--- Record excerpts Enclosed Below ---

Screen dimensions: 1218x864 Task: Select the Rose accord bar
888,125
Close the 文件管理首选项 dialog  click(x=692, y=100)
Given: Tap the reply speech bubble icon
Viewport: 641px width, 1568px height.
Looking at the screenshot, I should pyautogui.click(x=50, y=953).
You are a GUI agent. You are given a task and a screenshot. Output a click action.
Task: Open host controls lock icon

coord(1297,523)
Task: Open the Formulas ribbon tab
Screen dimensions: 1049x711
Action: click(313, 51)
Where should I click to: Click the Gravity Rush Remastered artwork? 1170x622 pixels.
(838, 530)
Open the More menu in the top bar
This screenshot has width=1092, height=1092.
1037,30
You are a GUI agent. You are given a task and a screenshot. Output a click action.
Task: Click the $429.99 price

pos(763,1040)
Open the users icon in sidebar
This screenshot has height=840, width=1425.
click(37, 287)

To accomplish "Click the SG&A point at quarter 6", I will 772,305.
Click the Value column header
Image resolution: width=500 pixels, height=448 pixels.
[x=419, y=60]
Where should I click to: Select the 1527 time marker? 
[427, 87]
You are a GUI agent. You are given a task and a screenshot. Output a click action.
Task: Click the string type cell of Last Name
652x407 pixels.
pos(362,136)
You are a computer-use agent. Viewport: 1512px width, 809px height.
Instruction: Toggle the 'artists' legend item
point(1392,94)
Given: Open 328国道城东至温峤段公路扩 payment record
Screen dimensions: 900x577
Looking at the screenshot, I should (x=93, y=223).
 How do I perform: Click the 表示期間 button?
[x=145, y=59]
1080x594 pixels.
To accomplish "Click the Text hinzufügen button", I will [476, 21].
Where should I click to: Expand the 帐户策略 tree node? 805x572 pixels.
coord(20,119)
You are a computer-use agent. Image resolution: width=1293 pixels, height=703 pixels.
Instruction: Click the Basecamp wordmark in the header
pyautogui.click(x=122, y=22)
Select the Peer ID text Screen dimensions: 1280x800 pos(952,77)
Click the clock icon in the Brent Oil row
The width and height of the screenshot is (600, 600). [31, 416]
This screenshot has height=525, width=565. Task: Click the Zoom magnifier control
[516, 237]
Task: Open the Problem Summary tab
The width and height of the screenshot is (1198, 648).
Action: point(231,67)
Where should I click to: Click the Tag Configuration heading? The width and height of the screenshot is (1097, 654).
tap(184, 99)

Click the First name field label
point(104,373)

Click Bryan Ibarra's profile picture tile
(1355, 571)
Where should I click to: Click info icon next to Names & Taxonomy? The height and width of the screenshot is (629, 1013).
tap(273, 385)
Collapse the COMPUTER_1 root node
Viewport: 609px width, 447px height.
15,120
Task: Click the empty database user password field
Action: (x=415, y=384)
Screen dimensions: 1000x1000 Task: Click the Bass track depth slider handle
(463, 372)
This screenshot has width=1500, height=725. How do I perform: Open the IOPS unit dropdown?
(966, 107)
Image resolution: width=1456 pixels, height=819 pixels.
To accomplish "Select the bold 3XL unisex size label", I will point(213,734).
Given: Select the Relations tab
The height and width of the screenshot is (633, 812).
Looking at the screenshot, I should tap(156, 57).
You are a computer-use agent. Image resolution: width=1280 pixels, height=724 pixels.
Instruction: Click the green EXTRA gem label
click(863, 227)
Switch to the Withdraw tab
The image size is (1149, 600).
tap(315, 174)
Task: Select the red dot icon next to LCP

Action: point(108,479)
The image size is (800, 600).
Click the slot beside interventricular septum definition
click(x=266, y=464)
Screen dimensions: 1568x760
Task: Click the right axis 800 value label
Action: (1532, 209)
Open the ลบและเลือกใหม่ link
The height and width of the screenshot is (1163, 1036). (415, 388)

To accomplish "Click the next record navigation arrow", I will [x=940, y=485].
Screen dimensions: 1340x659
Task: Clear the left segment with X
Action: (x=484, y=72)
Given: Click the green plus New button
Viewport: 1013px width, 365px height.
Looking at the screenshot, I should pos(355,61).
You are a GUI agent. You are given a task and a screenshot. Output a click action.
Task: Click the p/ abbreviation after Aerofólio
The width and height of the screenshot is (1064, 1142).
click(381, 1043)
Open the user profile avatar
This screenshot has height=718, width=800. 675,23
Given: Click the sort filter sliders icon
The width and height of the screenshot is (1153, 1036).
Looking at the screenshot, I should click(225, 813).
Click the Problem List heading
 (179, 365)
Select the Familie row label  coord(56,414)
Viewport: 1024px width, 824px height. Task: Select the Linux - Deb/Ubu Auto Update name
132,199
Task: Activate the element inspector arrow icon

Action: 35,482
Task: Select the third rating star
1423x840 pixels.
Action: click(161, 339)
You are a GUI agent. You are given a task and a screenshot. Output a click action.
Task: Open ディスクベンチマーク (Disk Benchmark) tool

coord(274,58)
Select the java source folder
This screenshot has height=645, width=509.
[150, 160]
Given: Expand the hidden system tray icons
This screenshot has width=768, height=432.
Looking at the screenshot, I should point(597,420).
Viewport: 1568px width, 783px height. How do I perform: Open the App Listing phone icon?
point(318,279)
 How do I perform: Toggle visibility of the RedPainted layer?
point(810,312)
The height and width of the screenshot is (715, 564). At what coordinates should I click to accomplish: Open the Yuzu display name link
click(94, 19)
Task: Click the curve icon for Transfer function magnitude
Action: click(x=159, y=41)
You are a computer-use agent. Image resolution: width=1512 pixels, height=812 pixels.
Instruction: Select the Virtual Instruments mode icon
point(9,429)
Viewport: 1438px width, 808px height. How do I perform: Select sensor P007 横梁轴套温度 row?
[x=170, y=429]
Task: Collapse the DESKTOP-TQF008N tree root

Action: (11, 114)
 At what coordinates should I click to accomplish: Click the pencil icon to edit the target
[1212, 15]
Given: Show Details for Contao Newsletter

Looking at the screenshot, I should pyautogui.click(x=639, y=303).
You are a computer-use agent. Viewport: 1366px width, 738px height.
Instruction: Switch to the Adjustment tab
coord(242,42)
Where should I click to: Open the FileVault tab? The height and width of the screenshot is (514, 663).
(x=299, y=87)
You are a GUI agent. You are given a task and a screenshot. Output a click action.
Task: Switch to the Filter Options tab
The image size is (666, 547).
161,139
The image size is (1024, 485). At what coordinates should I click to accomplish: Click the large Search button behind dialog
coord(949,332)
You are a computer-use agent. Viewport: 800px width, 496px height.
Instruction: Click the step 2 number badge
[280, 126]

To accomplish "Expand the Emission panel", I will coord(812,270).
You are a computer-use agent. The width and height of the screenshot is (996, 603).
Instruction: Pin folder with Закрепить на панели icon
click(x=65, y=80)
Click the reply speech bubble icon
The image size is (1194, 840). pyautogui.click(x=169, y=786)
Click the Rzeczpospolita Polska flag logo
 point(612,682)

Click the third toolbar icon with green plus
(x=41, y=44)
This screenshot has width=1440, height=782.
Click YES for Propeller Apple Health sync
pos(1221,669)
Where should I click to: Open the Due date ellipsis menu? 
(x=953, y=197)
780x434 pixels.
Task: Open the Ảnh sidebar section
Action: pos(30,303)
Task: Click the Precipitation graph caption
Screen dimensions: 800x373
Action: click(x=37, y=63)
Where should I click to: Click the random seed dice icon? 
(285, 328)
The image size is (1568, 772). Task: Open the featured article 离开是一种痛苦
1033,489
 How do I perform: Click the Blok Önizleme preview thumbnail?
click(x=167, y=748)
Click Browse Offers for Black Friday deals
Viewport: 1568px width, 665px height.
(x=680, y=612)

--- End of Enclosed Record excerpts ---

Give back every entry above, complete and exact.

# Response
Screen dimensions: 1218x864 Task: Select the Rose accord bar
888,125
Close the 文件管理首选项 dialog  click(x=692, y=100)
Given: Tap the reply speech bubble icon
Viewport: 641px width, 1568px height.
Looking at the screenshot, I should pyautogui.click(x=50, y=953).
You are a GUI agent. You are given a task and a screenshot. Output a click action.
Task: Open host controls lock icon

coord(1297,523)
Task: Open the Formulas ribbon tab
Screen dimensions: 1049x711
Action: click(313, 51)
Where should I click to: Click the Gravity Rush Remastered artwork? 1170x622 pixels.
(838, 530)
Open the More menu in the top bar
This screenshot has width=1092, height=1092.
1037,30
You are a GUI agent. You are given a task and a screenshot. Output a click action.
Task: Click the $429.99 price

pos(763,1040)
Open the users icon in sidebar
This screenshot has height=840, width=1425.
click(37, 287)

To accomplish "Click the SG&A point at quarter 6", I will 772,305.
Click the Value column header
Image resolution: width=500 pixels, height=448 pixels.
[x=419, y=60]
Where should I click to: Select the 1527 time marker? 
[427, 87]
You are a GUI agent. You are given a task and a screenshot. Output a click action.
Task: Click the string type cell of Last Name
652x407 pixels.
pos(362,136)
You are a computer-use agent. Viewport: 1512px width, 809px height.
Instruction: Toggle the 'artists' legend item
point(1392,94)
Given: Open 328国道城东至温峤段公路扩 payment record
Screen dimensions: 900x577
Looking at the screenshot, I should (x=93, y=223).
 How do I perform: Click the 表示期間 button?
[x=145, y=59]
1080x594 pixels.
To accomplish "Click the Text hinzufügen button", I will [476, 21].
Where should I click to: Expand the 帐户策略 tree node? 805x572 pixels.
coord(20,119)
You are a computer-use agent. Image resolution: width=1293 pixels, height=703 pixels.
Instruction: Click the Basecamp wordmark in the header
pyautogui.click(x=122, y=22)
Select the Peer ID text Screen dimensions: 1280x800 pos(952,77)
Click the clock icon in the Brent Oil row
The width and height of the screenshot is (600, 600). [31, 416]
This screenshot has height=525, width=565. Task: Click the Zoom magnifier control
[516, 237]
Task: Open the Problem Summary tab
The width and height of the screenshot is (1198, 648).
Action: point(231,67)
Where should I click to: Click the Tag Configuration heading? The width and height of the screenshot is (1097, 654).
tap(184, 99)

Click the First name field label
point(104,373)

Click Bryan Ibarra's profile picture tile
(1355, 571)
Where should I click to: Click info icon next to Names & Taxonomy? The height and width of the screenshot is (629, 1013).
tap(273, 385)
Collapse the COMPUTER_1 root node
Viewport: 609px width, 447px height.
15,120
Task: Click the empty database user password field
Action: (x=415, y=384)
Screen dimensions: 1000x1000 Task: Click the Bass track depth slider handle
(463, 372)
This screenshot has width=1500, height=725. How do I perform: Open the IOPS unit dropdown?
(966, 107)
Image resolution: width=1456 pixels, height=819 pixels.
To accomplish "Select the bold 3XL unisex size label", I will point(213,734).
Given: Select the Relations tab
The height and width of the screenshot is (633, 812).
Looking at the screenshot, I should tap(156, 57).
You are a computer-use agent. Image resolution: width=1280 pixels, height=724 pixels.
Instruction: Click the green EXTRA gem label
click(863, 227)
Switch to the Withdraw tab
The image size is (1149, 600).
tap(315, 174)
Task: Select the red dot icon next to LCP

Action: point(108,479)
The image size is (800, 600).
Click the slot beside interventricular septum definition
click(x=266, y=464)
Screen dimensions: 1568x760
Task: Click the right axis 800 value label
Action: (1532, 209)
Open the ลบและเลือกใหม่ link
The height and width of the screenshot is (1163, 1036). (415, 388)

To accomplish "Click the next record navigation arrow", I will [x=940, y=485].
Screen dimensions: 1340x659
Task: Clear the left segment with X
Action: (x=484, y=72)
Given: Click the green plus New button
Viewport: 1013px width, 365px height.
Looking at the screenshot, I should pos(355,61).
You are a GUI agent. You are given a task and a screenshot. Output a click action.
Task: Click the p/ abbreviation after Aerofólio
The width and height of the screenshot is (1064, 1142).
click(381, 1043)
Open the user profile avatar
This screenshot has height=718, width=800. 675,23
Given: Click the sort filter sliders icon
The width and height of the screenshot is (1153, 1036).
Looking at the screenshot, I should click(225, 813).
Click the Problem List heading
 (179, 365)
Select the Familie row label  coord(56,414)
Viewport: 1024px width, 824px height. Task: Select the Linux - Deb/Ubu Auto Update name
132,199
Task: Activate the element inspector arrow icon

Action: 35,482
Task: Select the third rating star
1423x840 pixels.
Action: click(161, 339)
You are a GUI agent. You are given a task and a screenshot. Output a click action.
Task: Open ディスクベンチマーク (Disk Benchmark) tool

coord(274,58)
Select the java source folder
This screenshot has height=645, width=509.
[150, 160]
Given: Expand the hidden system tray icons
This screenshot has width=768, height=432.
Looking at the screenshot, I should point(597,420).
Viewport: 1568px width, 783px height. How do I perform: Open the App Listing phone icon?
point(318,279)
 How do I perform: Toggle visibility of the RedPainted layer?
point(810,312)
The height and width of the screenshot is (715, 564). At what coordinates should I click to accomplish: Open the Yuzu display name link
click(94, 19)
Task: Click the curve icon for Transfer function magnitude
Action: click(x=159, y=41)
You are a computer-use agent. Image resolution: width=1512 pixels, height=812 pixels.
Instruction: Select the Virtual Instruments mode icon
point(9,429)
Viewport: 1438px width, 808px height. How do I perform: Select sensor P007 横梁轴套温度 row?
[x=170, y=429]
Task: Collapse the DESKTOP-TQF008N tree root

Action: (11, 114)
 At what coordinates should I click to accomplish: Click the pencil icon to edit the target
[1212, 15]
Given: Show Details for Contao Newsletter

Looking at the screenshot, I should pyautogui.click(x=639, y=303).
You are a computer-use agent. Viewport: 1366px width, 738px height.
Instruction: Switch to the Adjustment tab
coord(242,42)
Where should I click to: Open the FileVault tab? The height and width of the screenshot is (514, 663).
(x=299, y=87)
You are a GUI agent. You are given a task and a screenshot. Output a click action.
Task: Switch to the Filter Options tab
The image size is (666, 547).
161,139
The image size is (1024, 485). At what coordinates should I click to accomplish: Click the large Search button behind dialog
coord(949,332)
You are a computer-use agent. Viewport: 800px width, 496px height.
Instruction: Click the step 2 number badge
[280, 126]

To accomplish "Expand the Emission panel", I will coord(812,270).
You are a computer-use agent. The width and height of the screenshot is (996, 603).
Instruction: Pin folder with Закрепить на панели icon
click(x=65, y=80)
Click the reply speech bubble icon
The image size is (1194, 840). pyautogui.click(x=169, y=786)
Click the Rzeczpospolita Polska flag logo
 point(612,682)

Click the third toolbar icon with green plus
(x=41, y=44)
This screenshot has width=1440, height=782.
Click YES for Propeller Apple Health sync
pos(1221,669)
Where should I click to: Open the Due date ellipsis menu? 
(x=953, y=197)
780x434 pixels.
Task: Open the Ảnh sidebar section
Action: pos(30,303)
Task: Click the Precipitation graph caption
Screen dimensions: 800x373
Action: click(x=37, y=63)
Where should I click to: Click the random seed dice icon? 
(285, 328)
The image size is (1568, 772). Task: Open the featured article 离开是一种痛苦
1033,489
 How do I perform: Click the Blok Önizleme preview thumbnail?
click(x=167, y=748)
Click Browse Offers for Black Friday deals
Viewport: 1568px width, 665px height.
(x=680, y=612)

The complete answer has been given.